Los Angeles is a city obsessed with story-telling and also with food, and that fusion means there are as many origin stories about food as there are ground-breaking reboot concepts for the next movie blockbuster.
Some tales are true: tacitos (in a delicious avocado sauce) were first introduced to America at the tiny Olvera Street food stand La Cielito Lindo in the 1930s, and they’re still sold there today.
Some are true but in dispute: French-dipped sandwiches were invented in LA, but was it at Cole’s, or was it at Phillippe’s? Hey, relax, they’re delicious in both places.
Some claims are more dubious. LA invented the doughnut hole? There’s no evidence for that at all, anywhere. Hey buddy, who cares, LA did it because LA says it did.
Here are our seven of the best, true or kinda false as they may be:
chia seed superfood (or Itepesh Pinole)
Turning back the clock to the time before tarmac and tires, charred seeds found at ancient millingstones in the Santa Monica mountaints and at hearths long buried in the Malibu Canyon attest to the creation by the Chumash of this highly-prized paste or soup, caled Itepesh, high in protein and fat, made from wild chia sage.
How was this superfood made? The seeds were separated by thrashing the stalks with sticks and bare feet; then they were parched with hot coals or pebbles in baskets or clay trays; pulverized in a bedrock mortar into a meal and then mixed with water into a mush called pinole.
They say a teaspoon provides enough energy for a whole day’s foraging on the trail…
the cheeseburger (a Highland Park experiment)
A fellow called Lionel Sternberger is reputed to have invented the cheeseburger in 1926 at the age of 16 when he was working as a fry cook at his father’s Highland Park sandwich shop, The Rite Spot, and ‘experimentally dropped a slab of American cheese on a sizzling hamburger.’ And voila!
Korean short-rib taco
Chef Roy Choi and friend Mark Mangeurs came up in 2008 with the Korean short-rib taco, after a hard day’s night of celebration. Chef Choi remembers roaming the aisles of Koreatown’s Gaju market, ‘grabbing things and putting them in the cart.’ Choi added kimchi and a cabbage slaw with soy-sesame chili. ‘I put it together, and we all took a bite. It was like, whoah.’

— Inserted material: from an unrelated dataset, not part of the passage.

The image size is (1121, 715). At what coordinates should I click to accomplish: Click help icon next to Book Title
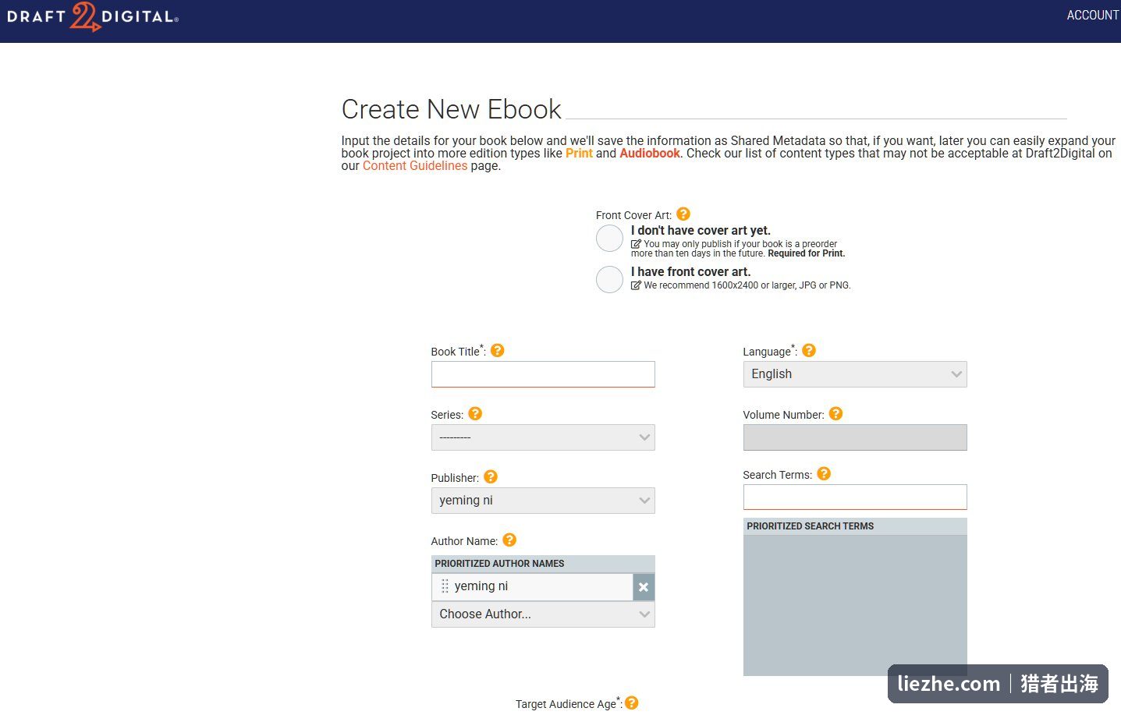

chopped salad (for dainty celebrities)
Chopped salad began life at La Scala’s in Beverly Hills as its Gourmet Salad, a mix of lettuce, cheese, salami and garbanzo beans that has been enjoyed by the likes of Marilyn Monroe, Debbie Reynolds and Warren Beatty. ‘But customers started complaining,’ says Gigi Leon, daughter of founder Jean Leon, who opened the Beverly Hills institution in 1956, ‘because the cheese and the salami were julienned in long pieces and hard to eat when you’re trying to be dainty. So my dad and the chef chopped it.’
the smoothie (for sensitive stomachs)
It’s the early 1920’s and Julius Freed, a young man with a sensitive stomach, is looking for a way to enjoy fresh squeezed orange juice. He found a way and a few choice ingredients to make them less acidic and a little frothy. His friends loved them and said, “Give me an orange, Julius”, and thus his store, the “Orange Julius” was born. Though it was to be another 40 years before anything was called a smoothie, this was the original. So there.
the California roll
The Tokyo Kaikan restaurant featured one of the first sushi bars in Los Angeles. Ichiro Mashita, sushi chef at the Kaikan, began substituting avocado for toro (fatty tuna), when he realized the oily texture of avocado was a perfect substitute for toro. When he made the roll “inside-out”, because Americans did not like seeing and chewing the nori on the outside, the California roll was born, an never looked back.
Back in the 1930s, at the Hollywood Brown Derby restaurant, owner Robert Howard Cobb had not eaten until near midnight, and so he mixed together leftovers he found in the kitchen, along with some bacon cooked by the line cook, and tossed it with their French dressing. Another Whoa moment and it became signature dish.